Collected data entries:
[Start of Attachment]
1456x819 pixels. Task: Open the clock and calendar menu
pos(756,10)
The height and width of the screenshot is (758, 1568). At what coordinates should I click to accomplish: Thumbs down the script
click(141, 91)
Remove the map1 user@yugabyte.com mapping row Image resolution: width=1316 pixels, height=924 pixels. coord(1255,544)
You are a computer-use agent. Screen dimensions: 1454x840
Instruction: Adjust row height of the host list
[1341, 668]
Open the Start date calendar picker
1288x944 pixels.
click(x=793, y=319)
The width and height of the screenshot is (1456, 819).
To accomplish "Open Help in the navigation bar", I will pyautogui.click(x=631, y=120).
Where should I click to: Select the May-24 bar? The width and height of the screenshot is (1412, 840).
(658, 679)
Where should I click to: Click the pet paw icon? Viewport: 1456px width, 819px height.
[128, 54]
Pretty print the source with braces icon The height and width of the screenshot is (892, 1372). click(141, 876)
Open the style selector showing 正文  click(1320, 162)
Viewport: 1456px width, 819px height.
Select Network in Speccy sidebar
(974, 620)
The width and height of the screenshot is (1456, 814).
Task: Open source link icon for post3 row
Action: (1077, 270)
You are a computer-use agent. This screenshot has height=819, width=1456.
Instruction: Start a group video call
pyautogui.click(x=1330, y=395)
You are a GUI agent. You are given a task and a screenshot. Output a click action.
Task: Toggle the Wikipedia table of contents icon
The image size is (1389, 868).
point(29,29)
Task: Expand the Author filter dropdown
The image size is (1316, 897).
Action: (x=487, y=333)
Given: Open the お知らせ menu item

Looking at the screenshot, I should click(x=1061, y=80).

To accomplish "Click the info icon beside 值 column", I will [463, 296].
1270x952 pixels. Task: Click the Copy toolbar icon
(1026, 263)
[End of Attachment]
Required work =
Please copy the data above in its entirety, exactly as written.

Exercise output =
1456x819 pixels. Task: Open the clock and calendar menu
pos(756,10)
The height and width of the screenshot is (758, 1568). At what coordinates should I click to accomplish: Thumbs down the script
click(141, 91)
Remove the map1 user@yugabyte.com mapping row Image resolution: width=1316 pixels, height=924 pixels. coord(1255,544)
You are a computer-use agent. Screen dimensions: 1454x840
Instruction: Adjust row height of the host list
[1341, 668]
Open the Start date calendar picker
1288x944 pixels.
click(x=793, y=319)
The width and height of the screenshot is (1456, 819).
To accomplish "Open Help in the navigation bar", I will pyautogui.click(x=631, y=120).
Where should I click to: Select the May-24 bar? The width and height of the screenshot is (1412, 840).
(658, 679)
Where should I click to: Click the pet paw icon? Viewport: 1456px width, 819px height.
[128, 54]
Pretty print the source with braces icon The height and width of the screenshot is (892, 1372). click(141, 876)
Open the style selector showing 正文  click(1320, 162)
Viewport: 1456px width, 819px height.
Select Network in Speccy sidebar
(974, 620)
The width and height of the screenshot is (1456, 814).
Task: Open source link icon for post3 row
Action: (1077, 270)
You are a computer-use agent. This screenshot has height=819, width=1456.
Instruction: Start a group video call
pyautogui.click(x=1330, y=395)
You are a GUI agent. You are given a task and a screenshot. Output a click action.
Task: Toggle the Wikipedia table of contents icon
The image size is (1389, 868).
point(29,29)
Task: Expand the Author filter dropdown
The image size is (1316, 897).
Action: (x=487, y=333)
Given: Open the お知らせ menu item

Looking at the screenshot, I should click(x=1061, y=80).

To accomplish "Click the info icon beside 值 column", I will [463, 296].
1270x952 pixels. Task: Click the Copy toolbar icon
(1026, 263)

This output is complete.